What retailers see is footfall. What they fail to understand is that the reason people like me go there is precisely because they’re not there. The arrival of this soulless dross palace will give heart to all the other rapacious chain retailers, landlords and property speculators who see this wonderful area as underdeveloped and ripe for exploitation.

What is happening in Portobello is happening in many of London’s unique retail areas – a sort of retail equivalent of acne. Bates Hats and Barons of Piccadilly, a favourite independent gents retailer of mine and fellow columnist Winston Chesterfield, are both victims of redevelopment of buildings on Jermyn Street. While Bates has secured space in Hilditch & Key it won’t be the same. Sadly Barons is going out of business all together. And as good as TM Lewin, Charles Tyrwhitt and Hawes & Curtis are at supplying cheap shirting, they’re not shirt makers as Cary Grant or the Duke of Windsor would have recognised them. How long before Jermyn Street is just any other?

If you saw the BBC’s four part series on Savile Row you’ll have seen the tailors work rooms being moved from top floors into basements to make room for hedge fund managers; and the arrival of Abercrombie & Fitch on the Row indicative of commercial interests coming before character, variety and quality.

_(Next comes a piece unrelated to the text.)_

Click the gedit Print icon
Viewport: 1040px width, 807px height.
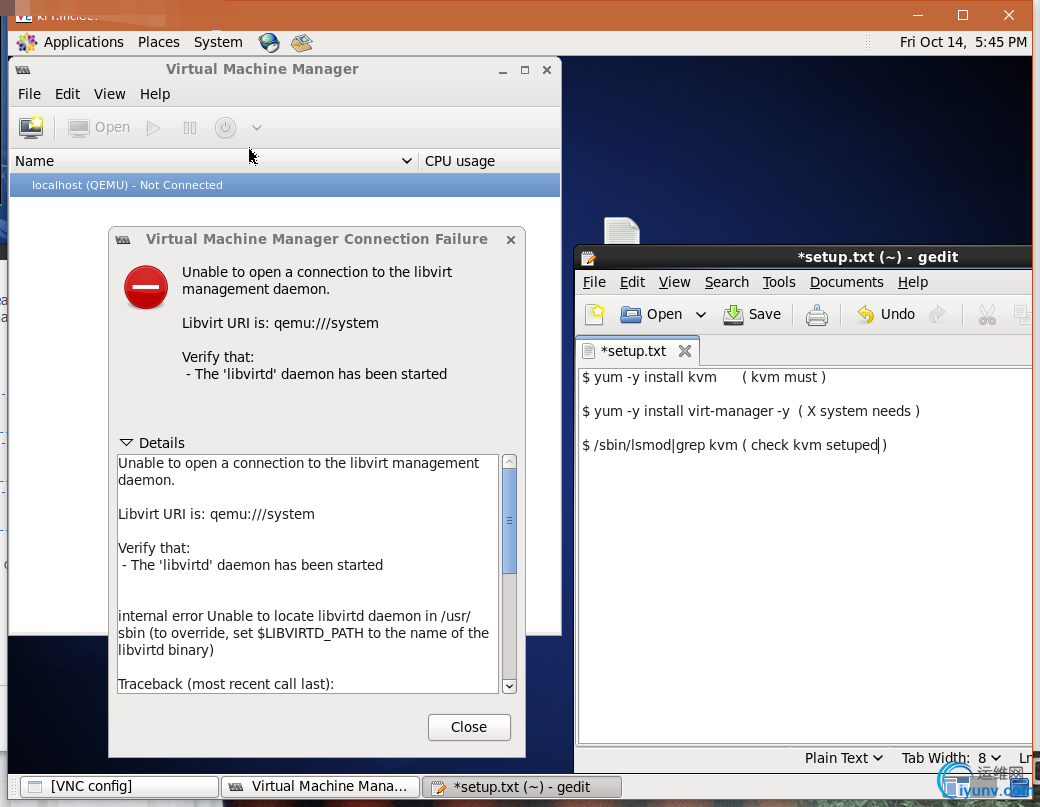(817, 315)
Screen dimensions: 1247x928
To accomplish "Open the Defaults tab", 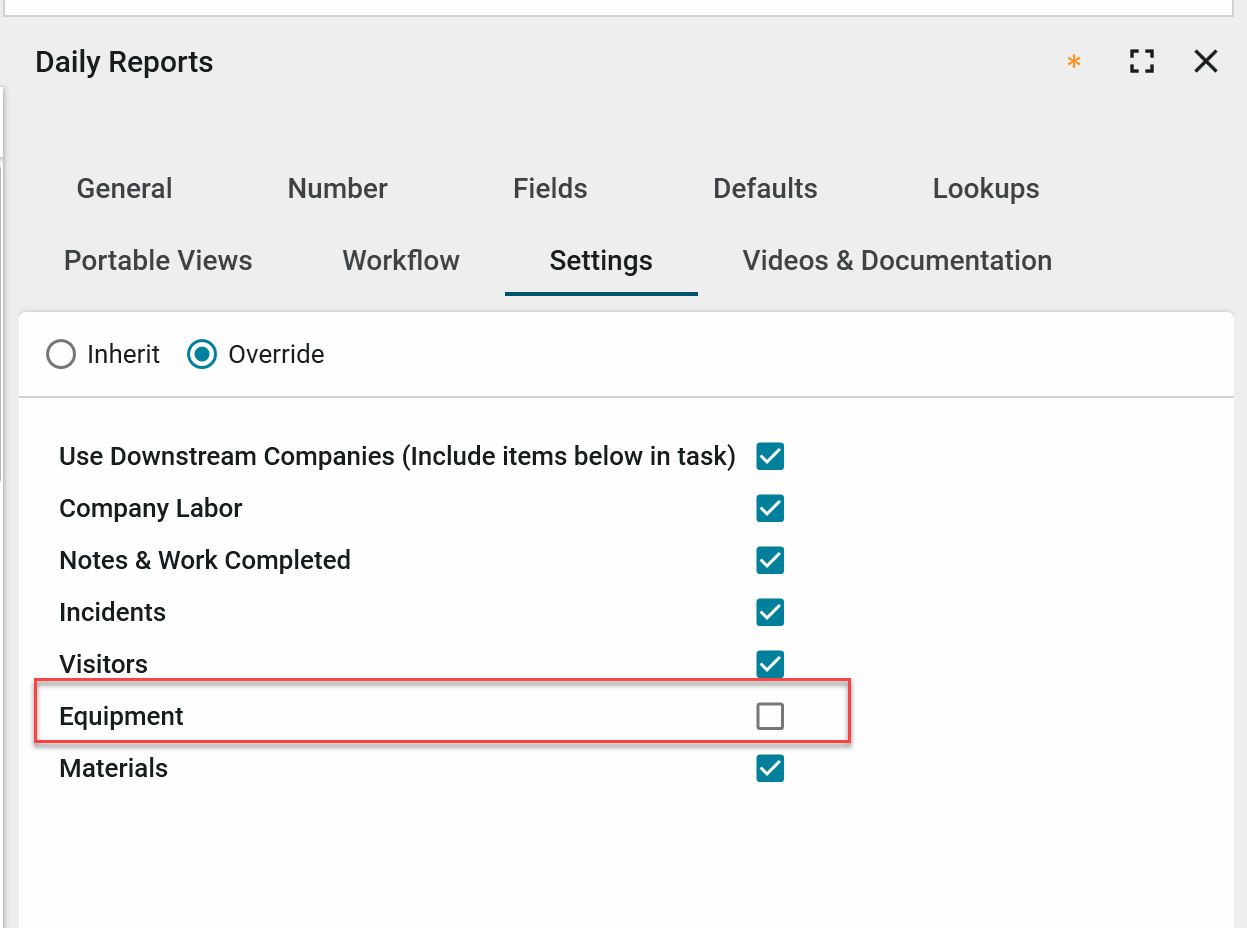I will (x=765, y=189).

It is often said of the English that we are incapable of appreciating what we have.


  1. Sirian said:

    Couldn’t agree more with you. Pedestrian stores like “All Saints” should never have been allowed to surface in an ideal world. I too wish that Saville Row did not sport so much of the shops that are “Argos” of shirts like Hawes & Curtis too.

    March 11, 2010
  2. Michael said:

    Andrew, this is disgusting.A thriving community like Portobello must not be allowed to be destroyed by the rapacious types and replaced by mindless AllSaints stores and sterile latte strips. Cities such as Berlin, Copenhagen and Paris amongst others, know the value these thriving communities and what they contribute to their cities, commercially and culturally.And its a contribution over the very long term.
    I would suggest you contact Tyler Brule at Monocle, who is a passionate advocate of this issue to assist in this very worthwhile campaign.

    March 11, 2010
  3. Andrew said:

    That’s a very good idea, thank you Michael. And I agree with you, the French are much smarter about this sort of thing.

    March 12, 2010
  4. Our High Streets increasingly resemble motorway service stations without the cars. We must fight for what we have for when it is gone, it is gone. Much could be done if our politicians really cared. Lower business rates for boutiques and one-off stores. Reviving the Roman practice that all master craftsmen must employ an apprentice by law but waive the employers national insurance contributions. Small can be beautiful.